[Begin Selected text]
Open cmungall opened 4 years ago
Where do we see the GH invites? I am not seeing any under my profile?
@StantonMartin the invite was for Bruce and Hannah, it looks like they have accepted the invite.
Can we make a start on this task? Is there anything unclear here. You can ping me on the aim1 slack if there are any questions.
Uploading IGBP JSON
UMD.json.TXT UMD Json
Note IGBP is a legacy standard: http://www.igbp.net/
Thanks! So I assume despite being a legacy standard it is still used by some of the data layers we will access via the API, so we'll want to map them.
Note the header of the UMD file says it is "IGBP_V6", not UMD. Is this expected?
I assume that when the API is functional there will be an unambiguous way to map to one of these tables?
The two are largely identical except code 15 has a different meaning in both, and IGBP has an extra code, 16.
I noted a discrepancy with https://lpdaac.usgs.gov/documents/101/MCD12_User_Guide_V6.pdf
In this version, there is no 0
code for IGBP
I'm inclined not to trust the codes and just map the labels
The discrepancy is due to different versions of the standard, the current identify tool was using version 005 which I cannot find documentation for. I found some old documentation for 5.1 but even it has a slight discrepancy with the legend that is surfaced through the current identify tool. My opinion is that we should adopt the latest version (v6) as in the user guide above as the standard, and surface the classifications from that standard. So the JSON files should map identically to the MCD12_User_Guide_V6.pdf tables regardless of what the current identify tool does. From the doc:
The product contains 13 Science Data Sets (SDS; Table 1), including 5 legacy classification schemes (IGBP, UMD, LAI, BGC, and PFT; Tables 3- 7) and a new three layer legend based on the Land Cover
So if we want to be complete we would do all 5 legacies using the version in the tables as well as the new three layer legend. I would expect that the three layer legend would be the "default" option that is surfaced if the classification argument is not passed as a parameter to the function call.
List of all potential data products from the MODIS satellite that the new identify tool could query is here:
Identify_layers.zip The table is organized by layer, code, and definition. All of which were pulled directly from the identify tool. I assumed that the only information pulled by the tool would be from the datasets that are already highlighted if you go through the Identify Tool to SDAT.
I feel it's important to point out that I had to pull the legends directly from the tool. For the majority of the layers I couldn't find any documentation about the classification systems at all.
Perfect, thanks! We'll do a first-pass automated alignment then let's talk about curating the mappings (should not be a large task)
[End Selected text]
= Exercise 1 =
List the five legacy classification schemes that the thread about land cover classifications names.
= Exercise 2 =
Reproduce the passage of the thread about land cover classifications that opens with the words "I feel it's" and closes with "a large task)".
= Exercise 3 =
In the thread about land cover classifications, which version of the standard does one participant propose adopting?
[Begin Information supplied]
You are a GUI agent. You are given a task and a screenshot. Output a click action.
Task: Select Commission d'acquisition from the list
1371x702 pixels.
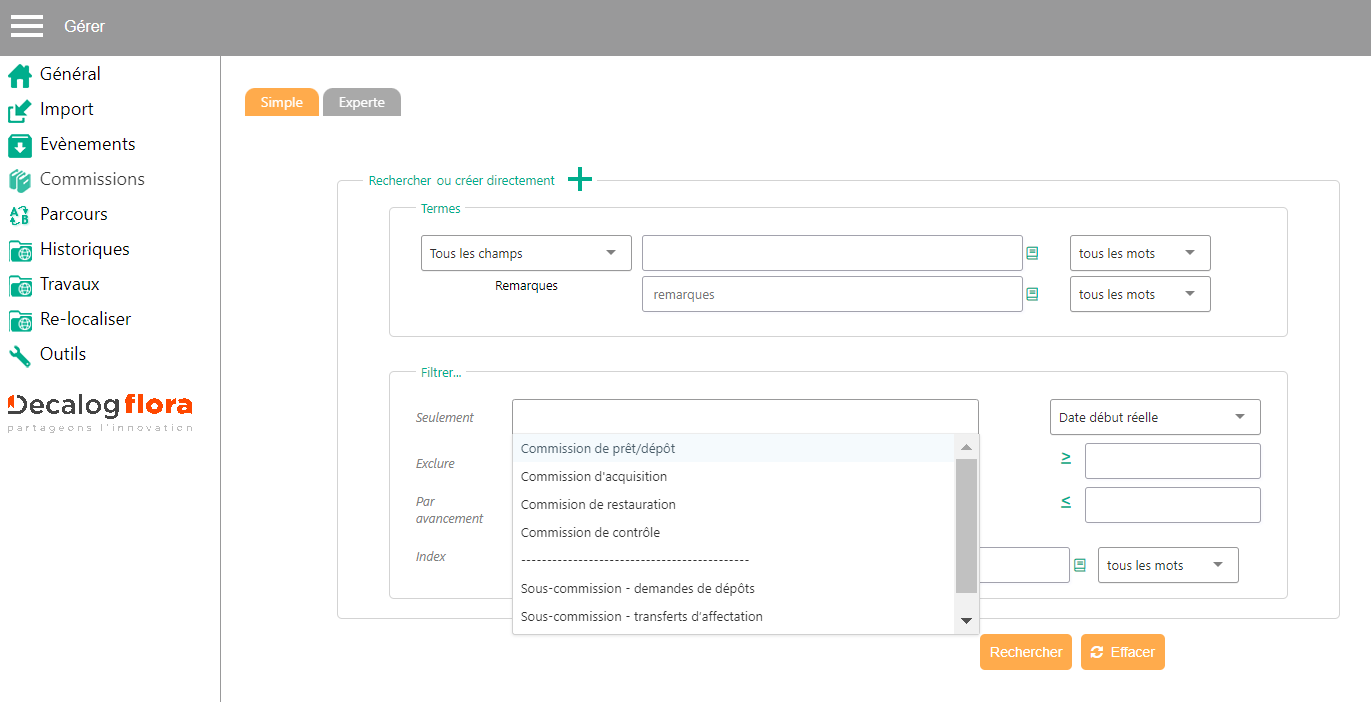click(x=594, y=477)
[End Information supplied]
= Complete answer 1 =
IGBP, UMD, LAI, BGC, PFT

= Complete answer 2 =
I feel it's important to point out that I had to pull the legends directly from the tool. For the majority of the layers I couldn't find any documentation about the classification systems at all.
Perfect, thanks! We'll do a first-pass automated alignment then let's talk about curating the mappings (should not be a large task)

= Complete answer 3 =
The latest version, v6, as given in the MCD12 user guide.